Riceviamo e pubblichiamo le riflessioni di Pierluigi Diso sullo sciopero proclamato dagli avvocati penalisti dal 24 al 26 maggio 2016.
Lo sciopero indetto dalle Camere Penali italiane per la prossima settimana non può non indurre una seria riflessione nei cittadini, ma soprattutto negli operatori del diritto.
Il conflitto aperto dalla magistratura associata nei confronti della politica deve far riflettere. Non può abolirsi la tripartizione dei poteri sulla quale si basa il nostro sistema democratico. Tale logica di supremazia è ormai superata e non può mettere radici proprio in un momento di transizione politica quale è quello che il Paese sta attraversando con le riforme che questo Governo vuole porre in atto per rendere la politica e l’amministrazione pubblica più snella e più europea.
Renzi non ha replicato alla magistratura, chiedendole solo di fare il suo dovere, cioè le sentenze, ma il Governo deve ascoltare anche gli altri operatori di giustizia, gli avvocati.
Occorre oggi ridefinire il ruolo del giudice e del processo e di chi nel processo è parte attiva, evitando che si perdano di vista le garanzie e il principio di legalità.
La politica deve quindi ribadire con forza, in questo delicatissimo momento di transizione, non solo la propria indipendenza dalla magistratura e da ogni forma di possibile condizionamento da parte di quest’ultima, ma con autorevolezza ed autonomia non deve ascoltare né il banale populismo né le risoluzioni semplicistiche e forse solo strumentali dei problemi del processo penale.
Se riforma del sistema penale deve esserci questa deve essere condivisa con tutti gli operatori di giustizia e la politica deve rispettare il ruolo di chi difende e di chi deve essere terzo nel giusto processo.
Se il Governo vuole riformare il processo penale allungando il periodo di prescrizione e consentendo così a pochi giudici di poter lavorare serenamente, l’avvocatura penale non può continuare a tacere e deve far sentire la sua voce.
Gli emendamenti governativi in discussione nascondo una migliore garanzia difensiva, attraverso un intervento di decretazioni d’urgenza specie per i reati contro la pubblica amministrazione; prevedono nuove norme in materia di intercettazioni; nonché l’allungamento dei termini prescrizionali. Soprattutto su questo tema vorrei attirare un attimo l’attenzione del lettore, specie dei non professionisti della giustizia.
Il problema della prescrizione non è certo un problema dell’avvocato, né dell’imputato, ma è da addebitarsi a carenze organizzative. Il Governo non può percorrere la strada di una prescrizione più lunga e contemporaneamente di un processo più breve: i due termini si negano a vicenda e né l’uno né l’altro risolveranno mai il problema dei processi in Italia.
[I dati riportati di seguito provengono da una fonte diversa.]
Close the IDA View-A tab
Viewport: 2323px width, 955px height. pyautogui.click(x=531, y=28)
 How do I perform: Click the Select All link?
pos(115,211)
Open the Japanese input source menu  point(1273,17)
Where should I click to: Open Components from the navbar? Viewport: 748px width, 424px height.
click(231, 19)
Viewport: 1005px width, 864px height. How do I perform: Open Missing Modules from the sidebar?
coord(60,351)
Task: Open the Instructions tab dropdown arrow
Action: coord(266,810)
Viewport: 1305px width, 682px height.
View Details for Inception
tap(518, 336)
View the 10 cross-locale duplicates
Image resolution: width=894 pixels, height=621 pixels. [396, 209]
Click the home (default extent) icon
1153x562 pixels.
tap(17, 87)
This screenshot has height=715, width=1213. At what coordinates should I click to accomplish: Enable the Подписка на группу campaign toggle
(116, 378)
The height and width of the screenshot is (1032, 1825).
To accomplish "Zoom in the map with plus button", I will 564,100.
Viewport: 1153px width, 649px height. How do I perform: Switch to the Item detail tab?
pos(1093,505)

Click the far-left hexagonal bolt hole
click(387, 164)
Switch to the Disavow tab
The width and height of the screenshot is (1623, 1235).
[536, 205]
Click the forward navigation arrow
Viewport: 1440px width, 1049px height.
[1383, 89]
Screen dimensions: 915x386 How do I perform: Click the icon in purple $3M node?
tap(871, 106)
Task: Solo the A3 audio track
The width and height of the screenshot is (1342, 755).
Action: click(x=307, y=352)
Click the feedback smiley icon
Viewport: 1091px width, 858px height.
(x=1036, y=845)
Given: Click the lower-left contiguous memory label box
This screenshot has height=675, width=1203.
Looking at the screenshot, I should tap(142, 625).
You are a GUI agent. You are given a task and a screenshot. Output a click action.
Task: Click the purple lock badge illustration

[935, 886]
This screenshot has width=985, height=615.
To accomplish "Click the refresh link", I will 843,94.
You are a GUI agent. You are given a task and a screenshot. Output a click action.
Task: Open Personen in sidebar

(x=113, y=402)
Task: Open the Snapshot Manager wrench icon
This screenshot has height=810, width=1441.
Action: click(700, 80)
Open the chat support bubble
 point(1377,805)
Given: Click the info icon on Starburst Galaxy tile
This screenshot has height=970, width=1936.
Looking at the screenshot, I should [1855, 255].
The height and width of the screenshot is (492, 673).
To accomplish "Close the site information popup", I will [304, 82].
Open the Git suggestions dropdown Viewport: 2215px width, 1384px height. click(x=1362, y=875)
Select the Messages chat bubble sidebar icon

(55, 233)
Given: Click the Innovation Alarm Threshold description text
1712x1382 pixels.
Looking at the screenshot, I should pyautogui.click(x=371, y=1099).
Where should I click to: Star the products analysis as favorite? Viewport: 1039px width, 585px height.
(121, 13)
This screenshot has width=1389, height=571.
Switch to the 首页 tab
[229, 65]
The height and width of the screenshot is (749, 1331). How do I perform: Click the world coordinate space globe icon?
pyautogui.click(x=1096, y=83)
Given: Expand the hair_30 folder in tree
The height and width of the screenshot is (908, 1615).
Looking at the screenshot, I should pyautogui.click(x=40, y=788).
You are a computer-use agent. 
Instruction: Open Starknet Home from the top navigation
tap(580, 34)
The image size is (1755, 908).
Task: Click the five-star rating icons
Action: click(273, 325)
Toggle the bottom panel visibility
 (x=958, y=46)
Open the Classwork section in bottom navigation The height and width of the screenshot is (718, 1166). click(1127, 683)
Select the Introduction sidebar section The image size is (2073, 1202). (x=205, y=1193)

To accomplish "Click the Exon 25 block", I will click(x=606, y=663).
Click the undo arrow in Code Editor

Il cittadino per primo e poi gli operatori della giustizia, prima che il Parlamento e il Governo, devono chiedersi quali sono i veri problemi del processo, senza addossare sic et simpliciter responsabilità nei ritardi e nelle inefficienze della macchina giudiziaria italiana, anche se i tempi del processo non li detta certo l’avvocato.
Anche in materia di intercettazioni, oggi in discussione, bisogna fare attenzione affinché la legge delega garantisca effettivamente le prerogative della funzione difensiva. In un Paese democratico non devono essere sacrificati i diritti dei cittadini per una maggiore efficienza repressiva.